=== Supplied records ===
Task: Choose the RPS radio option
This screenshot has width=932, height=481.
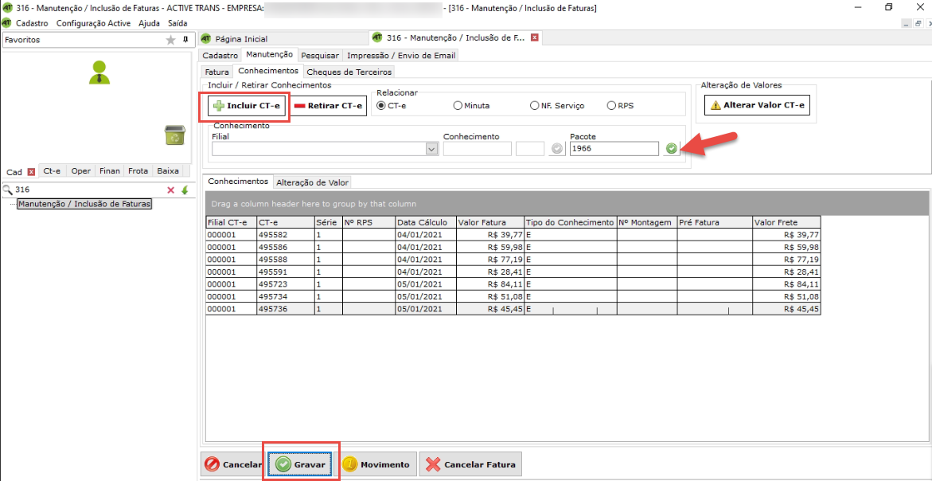Action: [x=611, y=105]
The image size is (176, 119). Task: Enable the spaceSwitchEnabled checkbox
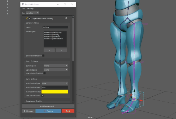click(44, 73)
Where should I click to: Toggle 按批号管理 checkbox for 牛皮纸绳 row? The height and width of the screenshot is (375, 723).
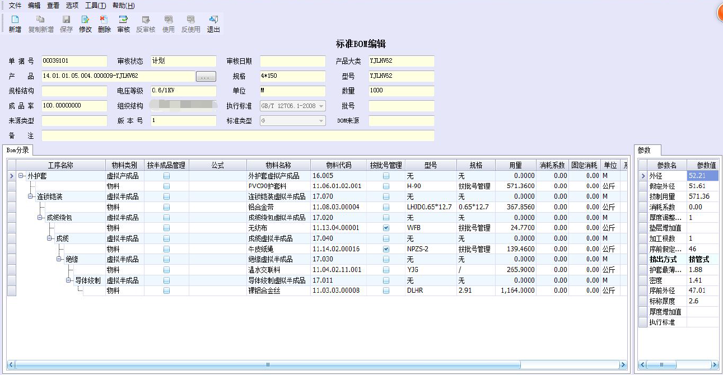(x=386, y=249)
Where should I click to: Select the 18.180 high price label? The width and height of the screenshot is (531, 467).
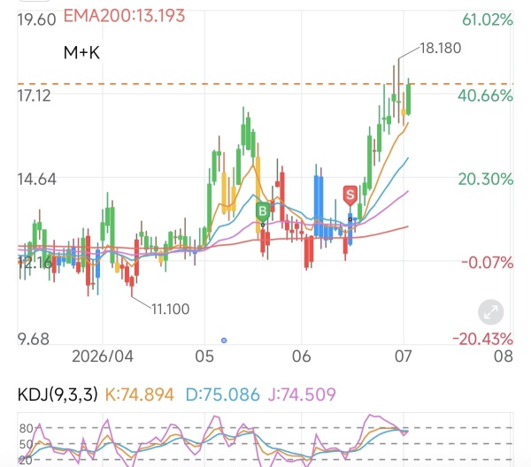441,48
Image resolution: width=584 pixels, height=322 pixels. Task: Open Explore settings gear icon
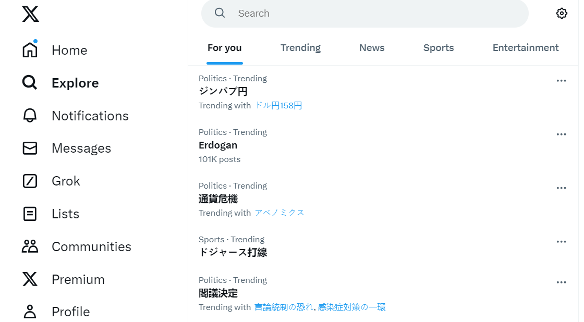pos(562,14)
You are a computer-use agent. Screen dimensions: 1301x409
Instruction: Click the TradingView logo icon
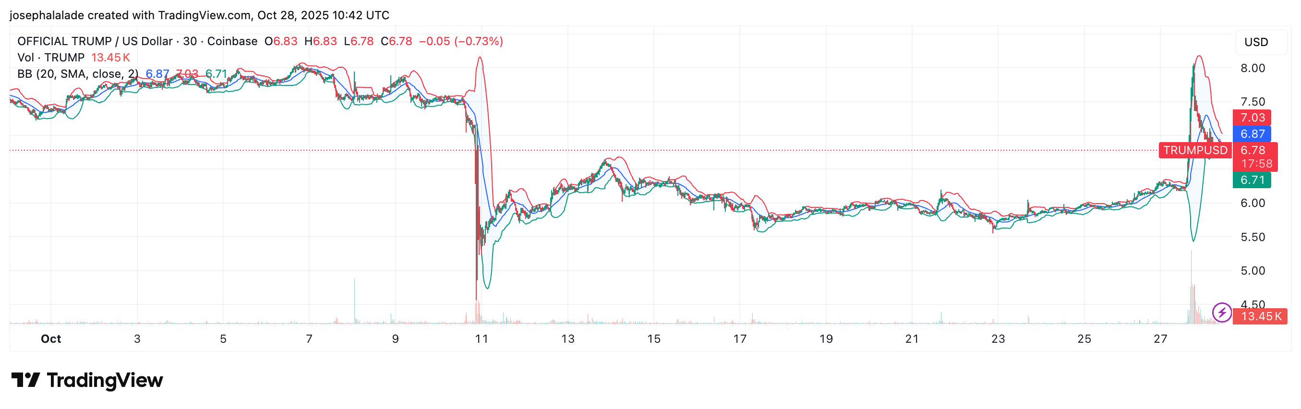tap(25, 380)
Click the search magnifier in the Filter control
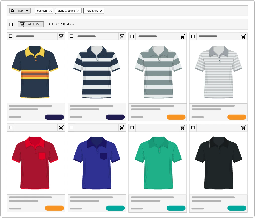Image resolution: width=255 pixels, height=218 pixels. [13, 11]
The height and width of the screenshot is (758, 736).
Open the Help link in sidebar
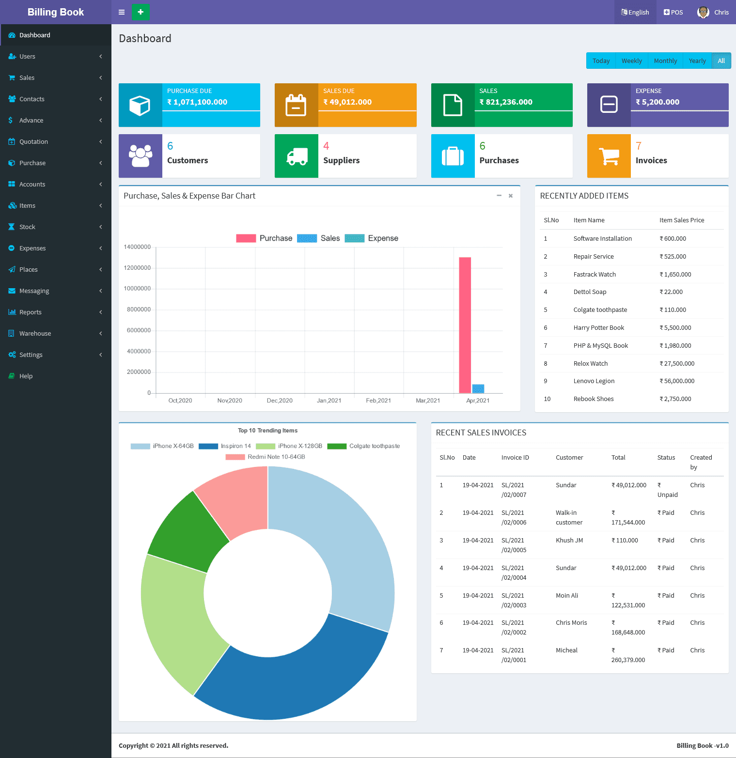coord(26,376)
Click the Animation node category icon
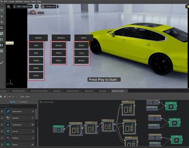Viewport: 189px width, 148px height. (8, 111)
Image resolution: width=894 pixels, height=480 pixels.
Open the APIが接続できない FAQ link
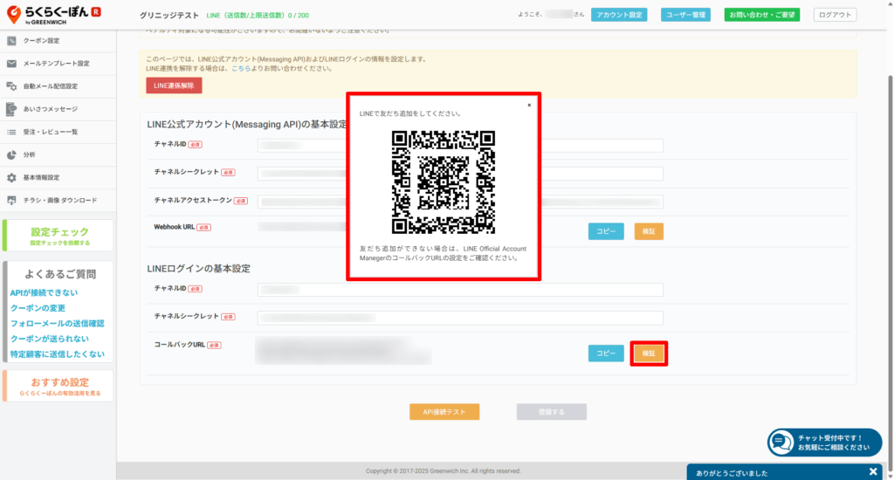tap(44, 292)
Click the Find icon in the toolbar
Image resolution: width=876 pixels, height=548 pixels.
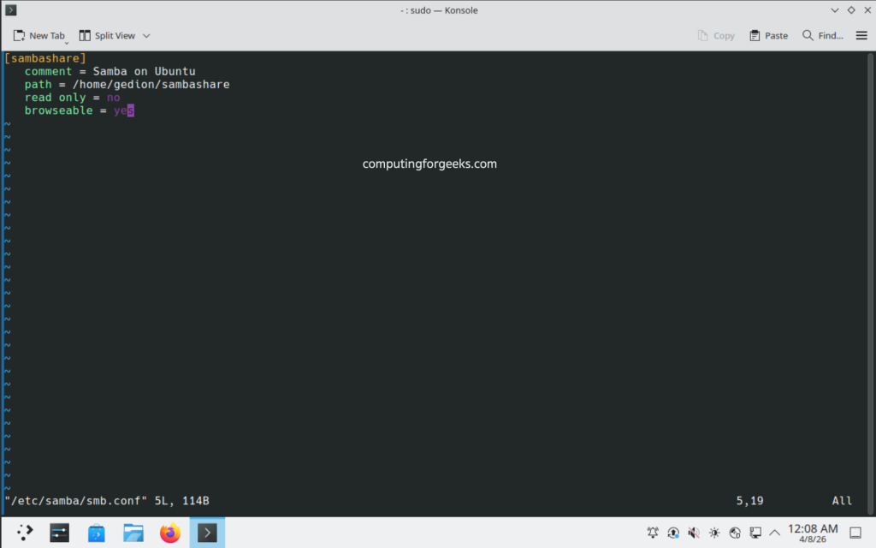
===
(The task):
Your answer must be a verbatim copy of the entries above, with no images included.

(Output for this exercise):
Task: Choose the RPS radio option
This screenshot has width=932, height=481.
Action: [x=611, y=105]
The image size is (176, 119). Task: Enable the spaceSwitchEnabled checkbox
click(44, 73)
Where should I click to: Toggle 按批号管理 checkbox for 牛皮纸绳 row? The height and width of the screenshot is (375, 723).
(x=386, y=249)
Where should I click to: Select the 18.180 high price label? The width and height of the screenshot is (531, 467).
441,48
Image resolution: width=584 pixels, height=322 pixels. Task: Open Explore settings gear icon
pos(562,14)
You are a computer-use agent. Screen dimensions: 1301x409
Instruction: Click the TradingView logo icon
tap(25, 380)
Click the search magnifier in the Filter control
Image resolution: width=255 pixels, height=218 pixels. [13, 11]
The height and width of the screenshot is (758, 736).
Open the Help link in sidebar
coord(26,376)
Click the Animation node category icon
Viewport: 189px width, 148px height. (8, 111)
Image resolution: width=894 pixels, height=480 pixels.
Open the APIが接続できない FAQ link
tap(44, 292)
Click the Find icon in the toolbar
Image resolution: width=876 pixels, height=548 pixels.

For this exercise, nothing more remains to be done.